2017 is mercifully drawing to a close for the PIttsburgh Pirates, and a look ahead to 2018 shows several scenarios taking shape.

With the releasing of Juan Nicasio, the Pittsburgh Pirates organization has begun looking to the 2018 season as their next chance to compete, so this seems as good a time as any to begin speculating and projecting how the 2018 team may do.

To do this we first need to make a statistical model of what makes a team win and lose.

The obvious

The two most obvious contributing factors contributing to wins and losses are Runs Scored and Runs Against. In fact, wins as a function of runs scored and runs against, has a 93% correlation, making it a really good method of projecting a team’s record.

The problem is that it is very hard to predict these two numbers on their own, so instead we have to break both runs scored and runs against down into their constituent parts. In other words, we have to find reliable methods for estimating the number of runs scored and runs against, in order to project wins.
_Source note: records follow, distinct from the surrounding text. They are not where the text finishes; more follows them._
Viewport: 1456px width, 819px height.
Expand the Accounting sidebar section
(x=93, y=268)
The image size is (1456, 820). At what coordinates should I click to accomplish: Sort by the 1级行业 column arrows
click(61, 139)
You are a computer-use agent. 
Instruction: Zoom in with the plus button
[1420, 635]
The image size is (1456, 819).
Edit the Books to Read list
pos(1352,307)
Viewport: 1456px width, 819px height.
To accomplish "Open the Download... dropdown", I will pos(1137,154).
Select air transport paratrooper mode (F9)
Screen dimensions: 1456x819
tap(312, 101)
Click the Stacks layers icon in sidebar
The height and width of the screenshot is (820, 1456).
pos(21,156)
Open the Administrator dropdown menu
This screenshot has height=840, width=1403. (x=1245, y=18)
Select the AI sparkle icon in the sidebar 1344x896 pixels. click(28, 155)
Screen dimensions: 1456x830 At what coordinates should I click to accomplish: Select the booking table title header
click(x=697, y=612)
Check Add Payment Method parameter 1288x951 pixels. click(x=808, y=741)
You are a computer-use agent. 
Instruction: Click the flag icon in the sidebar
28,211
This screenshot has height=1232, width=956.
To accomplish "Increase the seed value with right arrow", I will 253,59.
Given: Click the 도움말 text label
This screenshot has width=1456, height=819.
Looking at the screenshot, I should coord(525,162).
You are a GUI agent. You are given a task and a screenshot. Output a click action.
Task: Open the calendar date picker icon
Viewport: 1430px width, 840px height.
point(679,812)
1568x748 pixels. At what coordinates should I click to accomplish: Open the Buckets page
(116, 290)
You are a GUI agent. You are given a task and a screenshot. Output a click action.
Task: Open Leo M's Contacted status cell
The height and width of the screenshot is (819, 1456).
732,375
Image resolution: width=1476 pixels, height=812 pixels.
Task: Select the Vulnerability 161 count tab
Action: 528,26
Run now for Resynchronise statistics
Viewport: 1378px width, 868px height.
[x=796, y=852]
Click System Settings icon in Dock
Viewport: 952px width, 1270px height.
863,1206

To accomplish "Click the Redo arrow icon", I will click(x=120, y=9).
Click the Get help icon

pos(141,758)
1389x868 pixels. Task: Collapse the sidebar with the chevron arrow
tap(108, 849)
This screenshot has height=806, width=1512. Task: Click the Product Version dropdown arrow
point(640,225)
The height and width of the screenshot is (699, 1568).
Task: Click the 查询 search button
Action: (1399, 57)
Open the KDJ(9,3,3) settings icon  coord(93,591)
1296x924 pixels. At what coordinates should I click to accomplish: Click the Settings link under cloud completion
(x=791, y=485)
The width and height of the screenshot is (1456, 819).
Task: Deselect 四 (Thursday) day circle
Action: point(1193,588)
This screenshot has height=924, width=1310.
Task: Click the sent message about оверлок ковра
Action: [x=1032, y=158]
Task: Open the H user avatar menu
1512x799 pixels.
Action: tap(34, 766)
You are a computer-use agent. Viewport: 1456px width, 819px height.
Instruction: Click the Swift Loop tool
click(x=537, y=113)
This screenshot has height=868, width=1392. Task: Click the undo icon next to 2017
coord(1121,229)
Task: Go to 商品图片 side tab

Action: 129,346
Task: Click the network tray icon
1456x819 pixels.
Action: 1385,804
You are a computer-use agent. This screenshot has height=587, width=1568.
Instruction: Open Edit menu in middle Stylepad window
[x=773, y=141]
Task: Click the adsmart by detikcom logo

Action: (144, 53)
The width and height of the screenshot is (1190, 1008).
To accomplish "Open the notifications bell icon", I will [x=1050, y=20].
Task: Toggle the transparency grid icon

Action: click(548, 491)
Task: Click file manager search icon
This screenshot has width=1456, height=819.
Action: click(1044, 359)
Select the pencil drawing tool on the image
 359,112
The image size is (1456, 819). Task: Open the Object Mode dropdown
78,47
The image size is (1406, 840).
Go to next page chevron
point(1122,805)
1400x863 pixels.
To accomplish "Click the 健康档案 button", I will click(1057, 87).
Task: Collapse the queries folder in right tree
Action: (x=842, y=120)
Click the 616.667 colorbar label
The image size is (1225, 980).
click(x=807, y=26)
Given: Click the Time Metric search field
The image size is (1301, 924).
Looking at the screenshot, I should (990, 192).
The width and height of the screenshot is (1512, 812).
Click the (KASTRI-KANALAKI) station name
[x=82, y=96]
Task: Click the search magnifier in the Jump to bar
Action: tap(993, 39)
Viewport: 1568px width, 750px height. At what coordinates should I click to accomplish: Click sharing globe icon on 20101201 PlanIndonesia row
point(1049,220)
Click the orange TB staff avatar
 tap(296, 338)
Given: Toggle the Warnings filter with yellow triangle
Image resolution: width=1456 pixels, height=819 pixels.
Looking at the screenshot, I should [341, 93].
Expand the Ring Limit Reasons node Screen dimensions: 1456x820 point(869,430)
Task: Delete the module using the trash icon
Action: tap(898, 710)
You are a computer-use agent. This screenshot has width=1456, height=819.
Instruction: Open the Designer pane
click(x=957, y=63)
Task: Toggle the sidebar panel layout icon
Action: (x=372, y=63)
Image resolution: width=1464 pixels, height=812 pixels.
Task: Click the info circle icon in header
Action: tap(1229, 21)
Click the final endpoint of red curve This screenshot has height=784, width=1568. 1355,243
Let’s start off with runs scored.

In the sabermetric era, the number of offensive statistics has exploded from a few like batting average and RBI, to a countless numbers of bizarre acronyms all attempting to best describe offense. Many people point to statistics like wRC+ or wOBA as the best measures for offense, however, when we are looking for these statistics’ correlation to runs, it is clear that they are inferior at predicting runs, relative to OPS, or more accurately OPS’s constituent parts, OBP and SLG.

Here are the correlation coefficients for each statistic:

Statistic R
wRC+ 78.6%
wOBA 92.9%
OPS 93.9%
OBP and SLG 94.1%

Since we want the best predictor of runs, we choose the statistic(s) with the greatest correlation to runs scored, which would be a combination of both OBP and SLG. Keep these two in mind; we’ll be using them in a little bit.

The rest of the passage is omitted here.